A Houston-based beer executive, John L. Nau III is reportedly among the Rector's most trusted colleagues, and according to sources, was among the Board's more fervent backers of the recent presidential ouster.
As for the wordsmithing, two statements emerged after the Hook filed a Freedom of Information request seeking resignation-related documents. They included a June 19 email from Washington-based Hill + Knowlton executive John Ullyot giving Dragas two ways to go, after her lead anti-Sullivan cohort, Mark Kington, resigned his Board seat:
• "It's unfortunate that Mark felt the need to resign over an action that was taken with general board consensus, and one that I am confident will generally improve the strategic direction of the university..."
• "Today, I have asked the Governor not to reappoint me to a second term as Rector. As much as I'm certain that changing leadership will improve the strategic direction of the university, I simply believe that the actual selection of U.Va.'s next president should go forward under the fresh perspective of a new Rector..."
The Rector has since had her actions endorsed by the state's highest official, Governor Bob McDonnell, who reappointed her 10 days later to another four years on the Board. And Dragas has reversed herself on the topic of Teresa Sullivan's prowess and– if she ever really entertained it– on any serious thoughts of resigning.
"That day," she explains in a prepared statement, "my middle child celebrated her 16th birthday, sharply reminding me of how much time I've spent away from all three of my children and the impact that continued vitriolic attacks on their mother might have on them. After considering all options, as thoughtful people do, I decided to stay because I believe the issues at stake are very important, and I want to work with the President and others to find solutions that will benefit UVA."
The email from Hill & Knowlton's Ullyot carried "Re: statements" as its subject line, but the Freedom of Information request, curiously, produced no originating email from Dragas. University spokesperson Carol Wood notes that some people simply type "Re:" into their email subject line. Dragas would address the matter only through her prepared comment, and Ullyot issued a blanket no-comment policy to this reporter several weeks ago.

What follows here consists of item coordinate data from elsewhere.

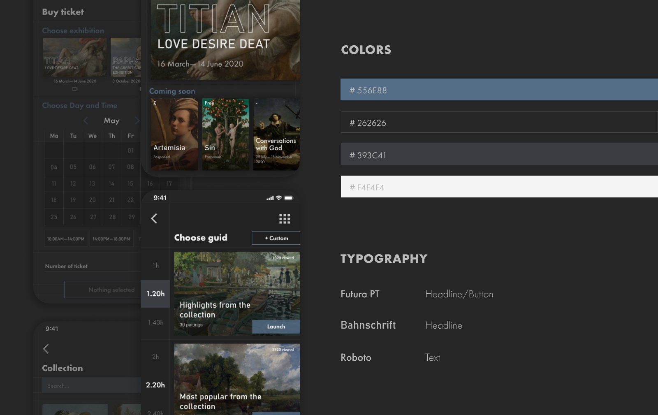Click the #556E88 blue color swatch
658x415 pixels.
coord(499,90)
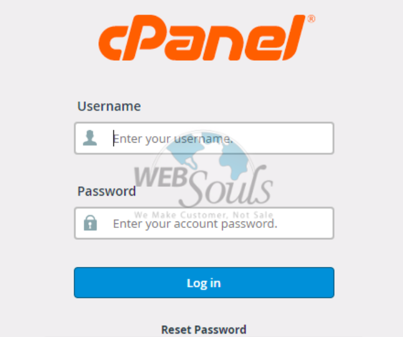Click the "Enter your username." placeholder text

pyautogui.click(x=173, y=139)
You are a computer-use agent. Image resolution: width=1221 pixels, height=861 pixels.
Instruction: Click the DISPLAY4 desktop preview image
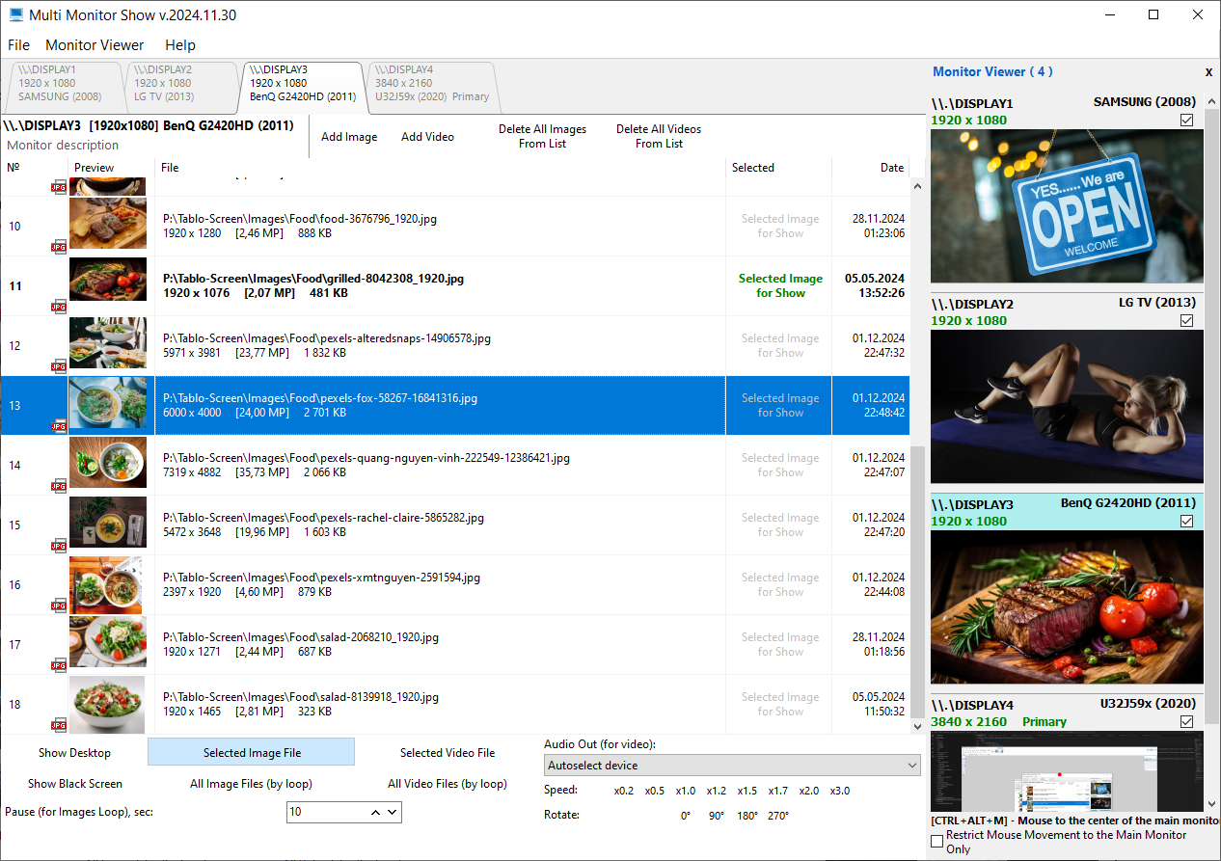[x=1067, y=771]
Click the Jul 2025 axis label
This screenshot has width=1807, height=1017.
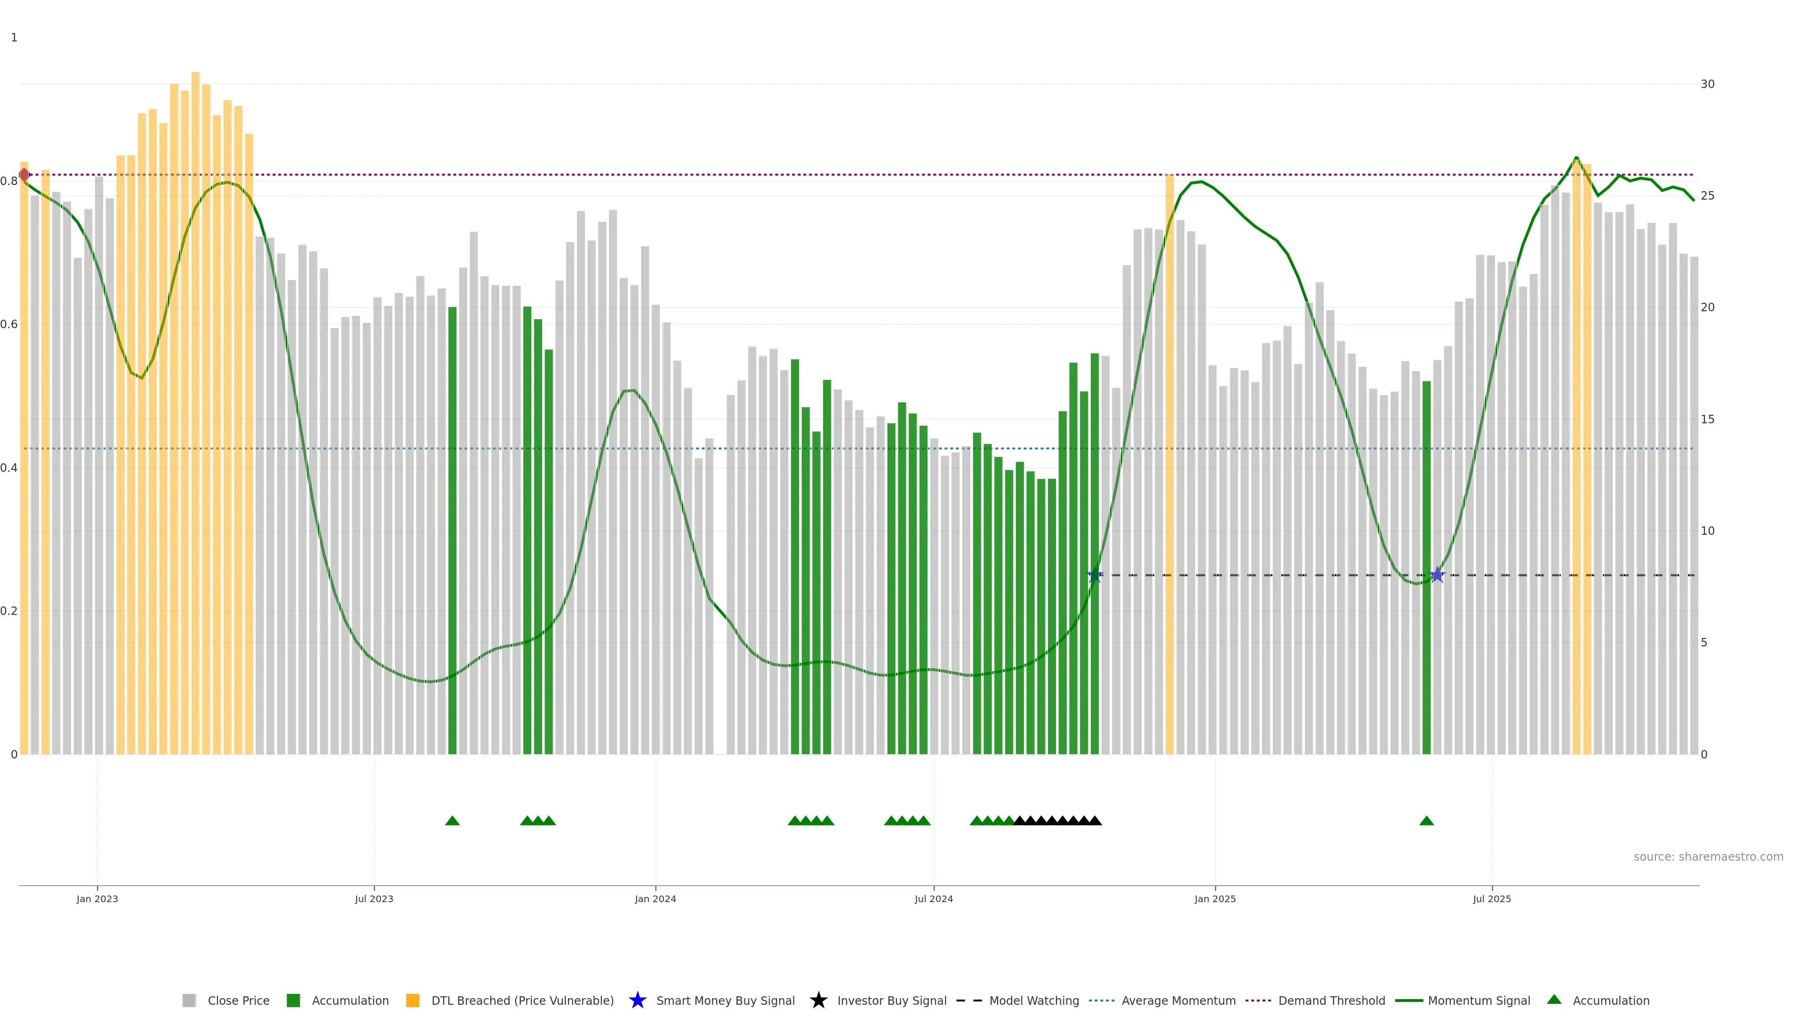pyautogui.click(x=1491, y=898)
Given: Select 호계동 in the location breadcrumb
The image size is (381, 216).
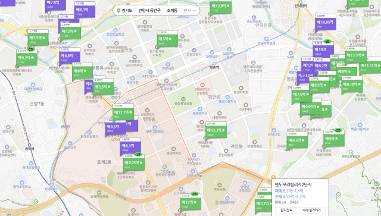Looking at the screenshot, I should (172, 11).
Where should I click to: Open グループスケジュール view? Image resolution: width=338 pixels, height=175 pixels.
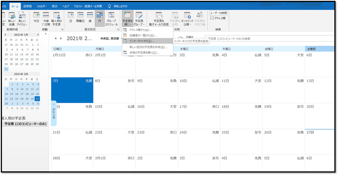[x=111, y=18]
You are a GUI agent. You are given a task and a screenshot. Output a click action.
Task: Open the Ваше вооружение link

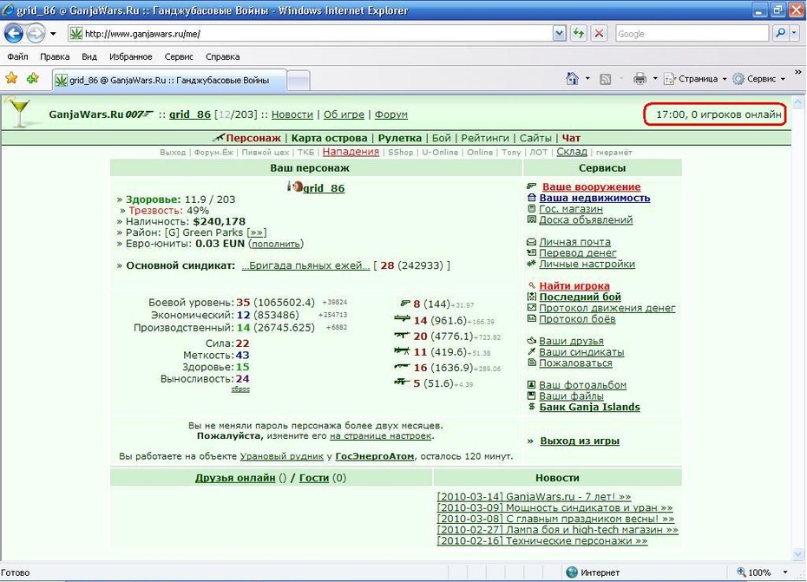[591, 186]
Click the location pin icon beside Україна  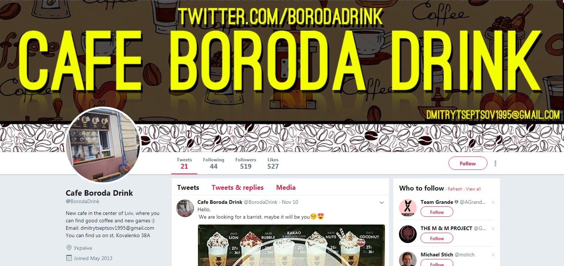(x=69, y=248)
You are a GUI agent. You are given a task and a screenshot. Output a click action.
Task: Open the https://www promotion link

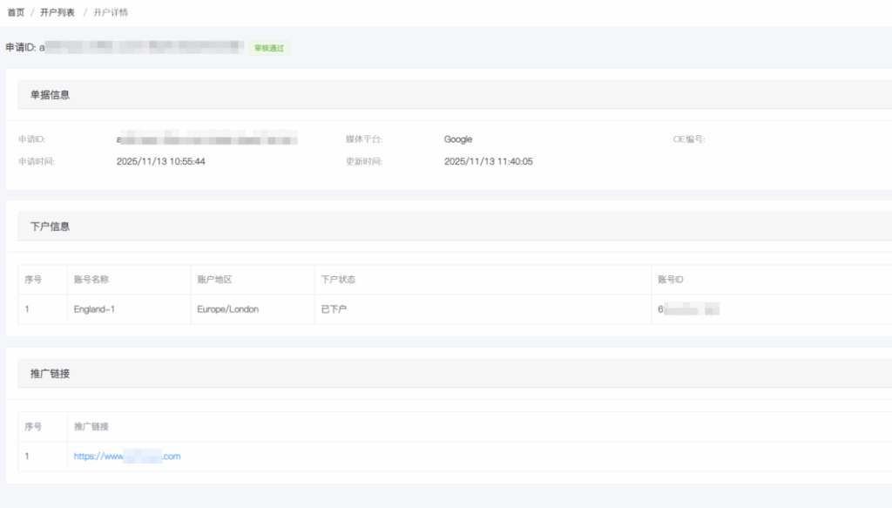pos(127,457)
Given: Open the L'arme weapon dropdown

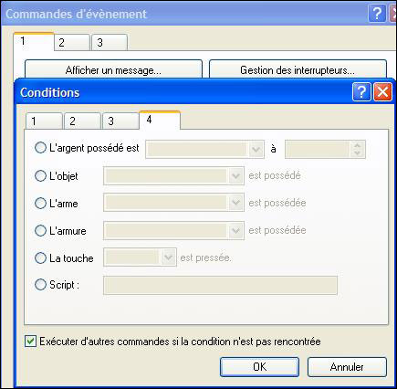Looking at the screenshot, I should [x=173, y=203].
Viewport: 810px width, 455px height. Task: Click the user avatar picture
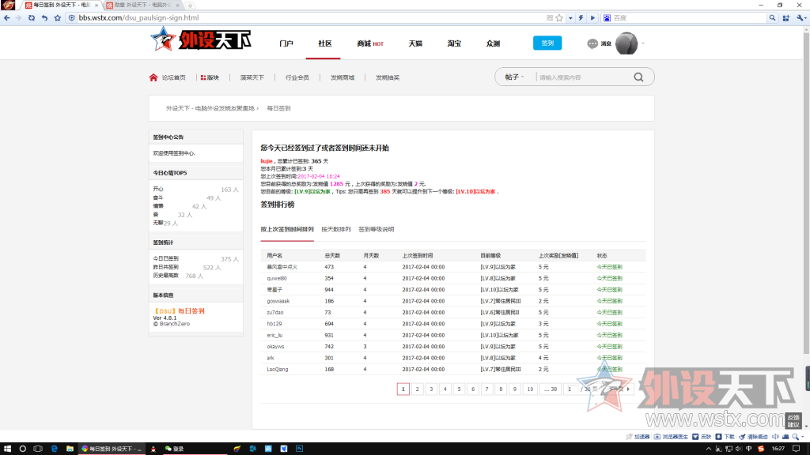tap(626, 43)
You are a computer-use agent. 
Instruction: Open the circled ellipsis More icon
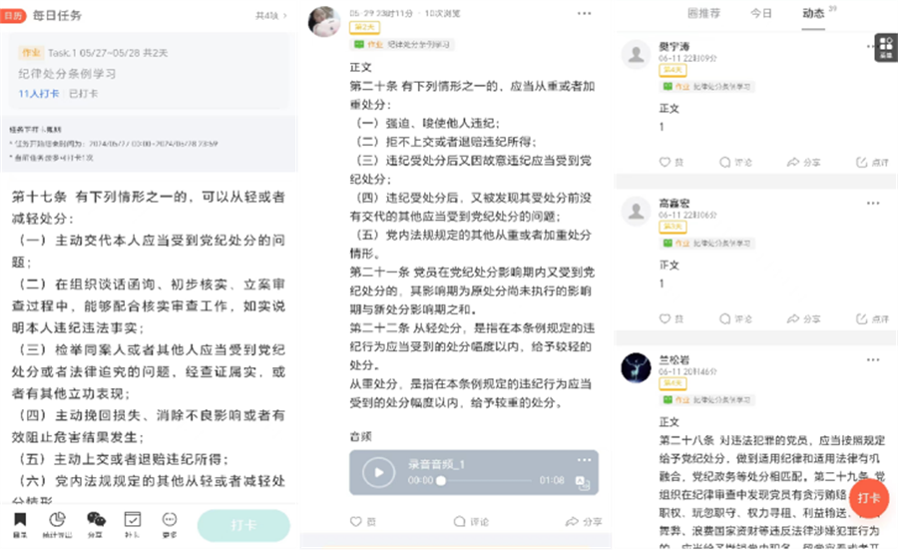point(170,524)
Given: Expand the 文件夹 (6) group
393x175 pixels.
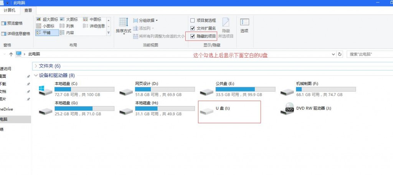Looking at the screenshot, I should point(36,66).
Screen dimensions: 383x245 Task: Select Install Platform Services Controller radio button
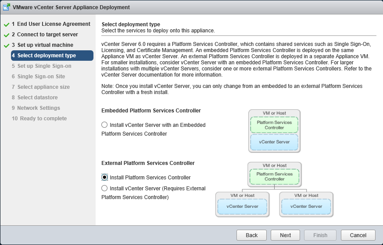tap(104, 178)
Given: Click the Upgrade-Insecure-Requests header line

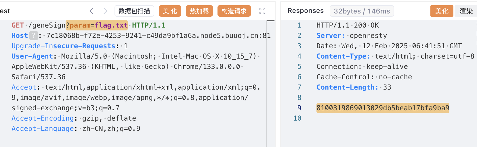Looking at the screenshot, I should click(63, 46).
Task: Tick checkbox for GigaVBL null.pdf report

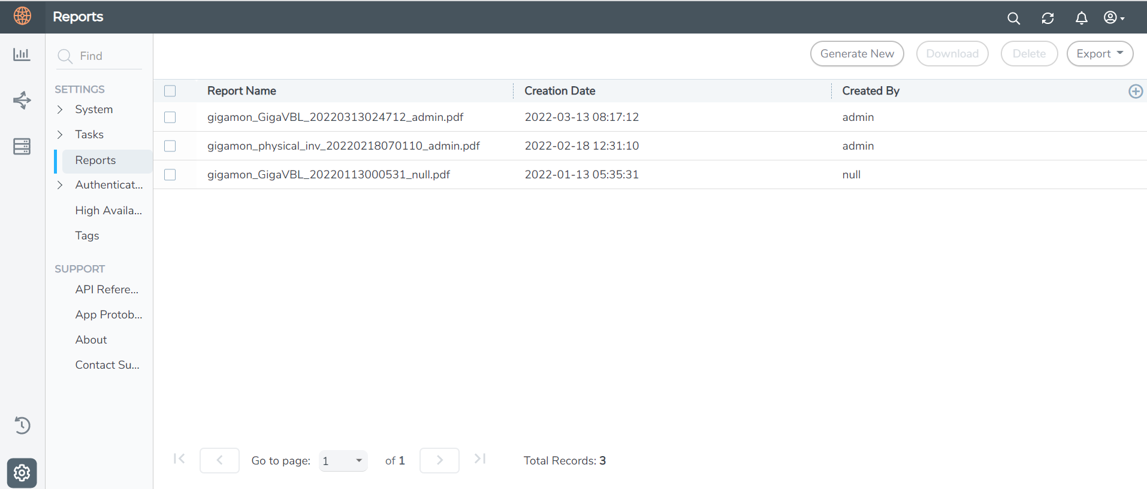Action: point(170,175)
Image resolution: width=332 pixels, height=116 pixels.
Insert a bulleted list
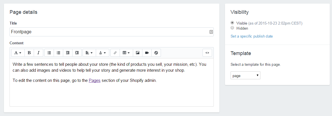49,53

One earlier controversy emerged when Dragas disseminated a list of challenges supposedly requiring a more dynamic leader. That document, distributed June 21, would be widely criticized for noting challenges faced by nearly all public colleges, and life member of the UVA Alumni Association Janet Wilson found it suspiciously similar to the May 3 strategy memo penned by Sullivan and given to Dragas but never shared with the Board.
Another thing catching the eye of Wilson, a 1978 graduate living in Alexandria, was the authorship.
"Last night I looked at the metadata associated with the pdf version of this provided to the Washington Post," Wilson wrote to Dragas in another released email. "It appears that this is not solely your work, and instead it is the product of a Hill & Knowlton employee who didn't have the savvy to strip that metadata. Sure, you have the right to employ a PR firm, but must you be so obvious about it?"
Hill + Knowlton has become something of the go-to company in crisis control. The firm has controversially pushed cigarettes, war, and even helped a Florida apartment community struggling with defective wallboard. With such a pedigree, it's little surprise that Dragas– whose own real estate firm successfully appeased families after a subcontractor installed defective Chinese wallboard– would turn to Hill + Knowlton.
The source who first tipped the Hook off to the Hill + Knowlton hiring noted that the firm can quickly ring up bills of $50,000 and $100,000. On the night of the marathon Board meeting that deadlocked on returning Sullivan to the presidency, a stiletto-heeled woman was often seen scurrying between the Board room and the chamber across the hall. She took no questions.
As for Nau, having served over two decades as the leader of the nation's largest Anheuser-Busch distributorship, he has amassed a fortune that has put him on some of the country's leading boards and allowed him to make donations– including millions for a relatively new building at UVA that's part of the so-called South Lawn Project: Nau Hall.
With his donations to UVA measured at $11.7 million, he is by far the greatest giver on the UVA Board. Only Marvin Gilliam, another reported Sullivan opponent, comes anywhere close at $4.8 million.
A call to Nau's office after the Hill + Knowlton payment announcement was not immediately returned. But despite Nau's willingness to unseat her and pay for words criticizing her leadership, President Sullivan put a friendly spin on the news.
"President Sullivan expressed her gratitude," said the University's McCance, "for his generous gesture."